Authors At Work: On Getting Published
Just having past and existing samples of traditionally published/ self published/ locally published work is a good way to approach a new company if you are interested in getting "work for hire" gigs or an in-house/ freelance job.
Having a new work to shop is how you get published.
Work on a great query letter and make sure you have a new unpublished work that may be of interest before you submit. In other words publishers/ agents/ editors are AT WORK. A submission package is not about having them "meet" you, or learn about your interests and creative passions. Professionals are always looking out for a fresh creative idea and point of view, and yours is best exhibited through a new work. PUT a viable, publishable property in their hands to earn their interest.
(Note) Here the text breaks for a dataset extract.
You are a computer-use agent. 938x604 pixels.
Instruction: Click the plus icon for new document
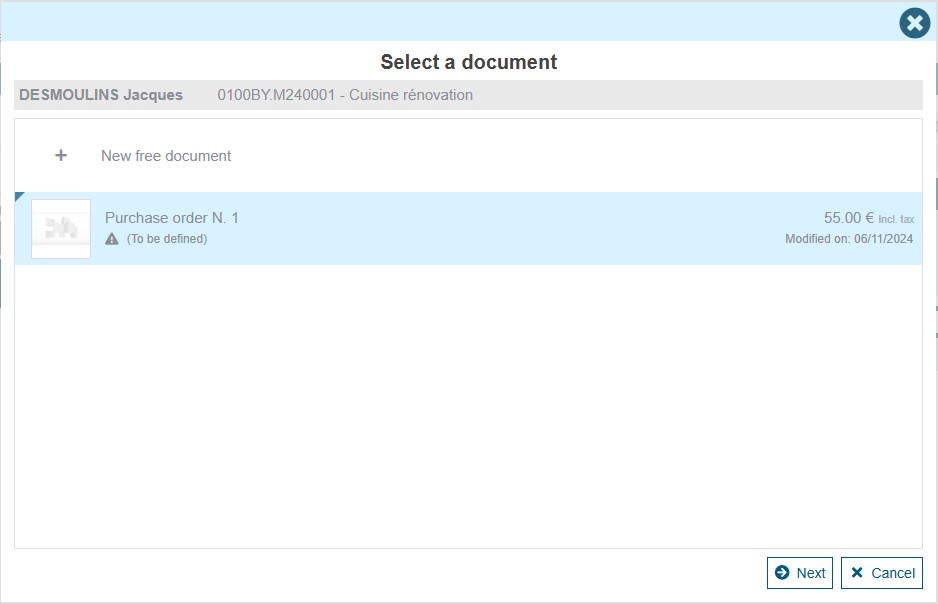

It is vital to research what a publisher, interested in your genre, is look for in submissions, and in what format they want to receive them. If they say email or snail mail only, follow their guidance. They mean it. It is usually understood, but some editors/ publishers will note on their submission guidelines: No pone calls please. Take heed. Others will say no un-angented submissions, or advise that you write "SCBWI member" on your envelope so they can spot you as someone "in the know".
Don't invest too much time in thinking maybe I will be the one in a million they will see, or give a chance. You may stand a better chance to go out and buy a lotto ticket and start a publishing house with your winnings. So really, just find out what is required. Just do the work. Every industry has its culture and its norms, with variations from company to company and among individuals. So, do your home work.
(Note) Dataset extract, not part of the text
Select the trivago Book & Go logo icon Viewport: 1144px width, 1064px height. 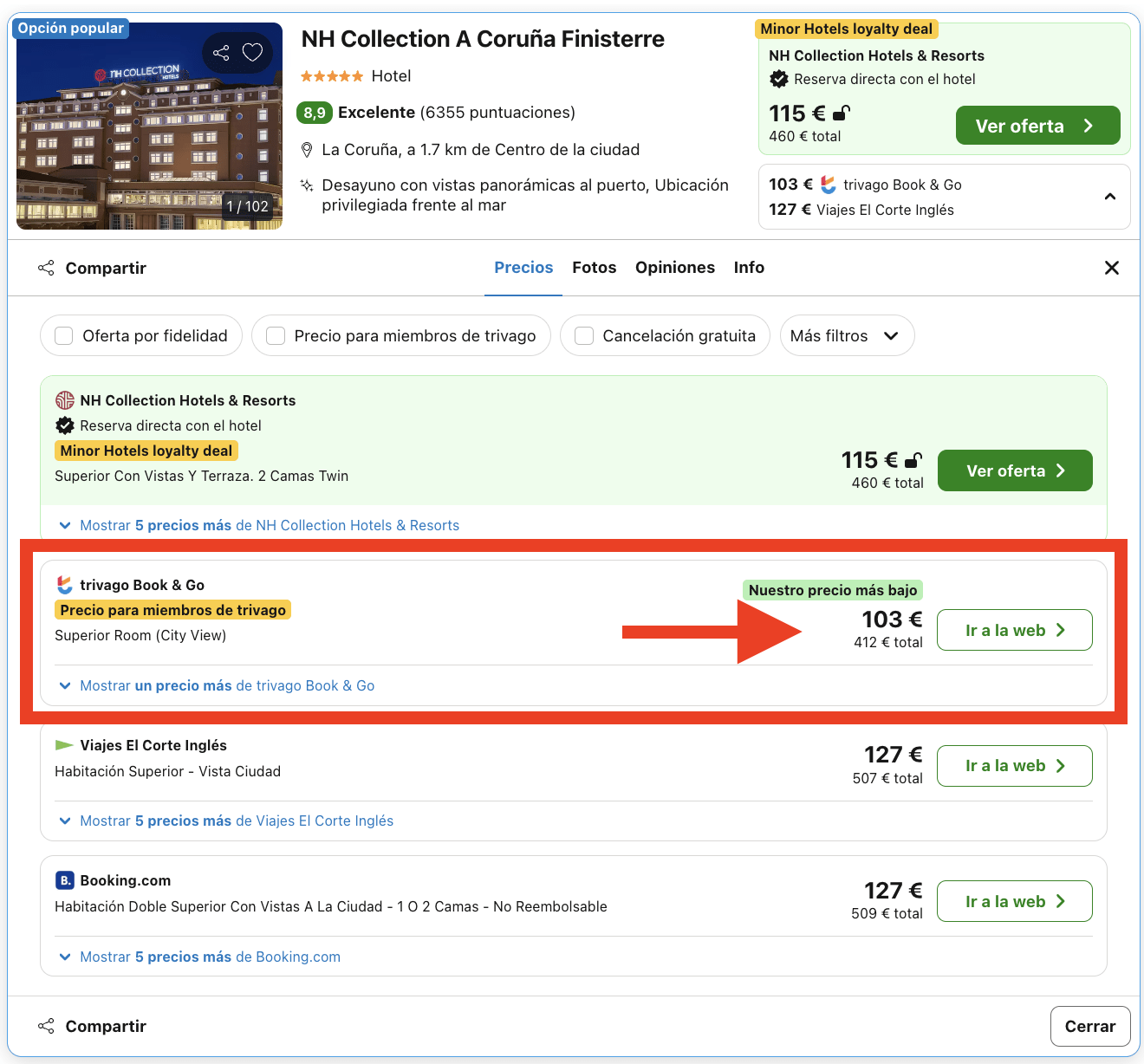point(64,584)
The business of publishing is important knowledge for authors and illustrators, because the level of professionalism you exhibit is often a kind of tacit calling card. The way you present yourself may be the deciding factor, and who wants to be sitting at home wondering. It is a step in the right direction if you can know with confidence and clarity that it is the work itself that has been "rejected", and not that the package got tossed onto the "Slush Pile" because you spelt the editor's name incorrectly. In-house readers may decide that if you can't get that right you certainly couldn't be much of a writing talent.
Getting 'rejected' in the right context, i.e. knowing you've dotted your "i"s and crossed your "t"s, may earn you a personal comment back from the editor/ agent. This is a sign that you are on the right track in every way. Plod on. Discern whether this was not a good fit and you need to find the right place to re-submit, or whether the comments are specific to the work and offer you crucial guidance for improving it. You may even be invited to revise some aspect of your manuscript and to resubmit.
In another instance, your talent may be spotted for a current opportunity, other than what you expected e.g. "We're not publishing picture books right now, but we would love to use this rhyming text in an anthology of illustrated poems for children."
Knowing about each publisher's/ editor's preferences is vital to secure a look at your actual work in more detail. The networking and inside information accessible to members of professional associations like The Society of Children's Book Writers and Illustrators (www.scbwi.org) is a leg up. Annual publications like Writer's Digest market directories e.g. Children's Writer's & Illustrator's Market also do much of our home work for us. These compilations of information, professional conferences and industry networks are worth far more than their purchase/ membership prices.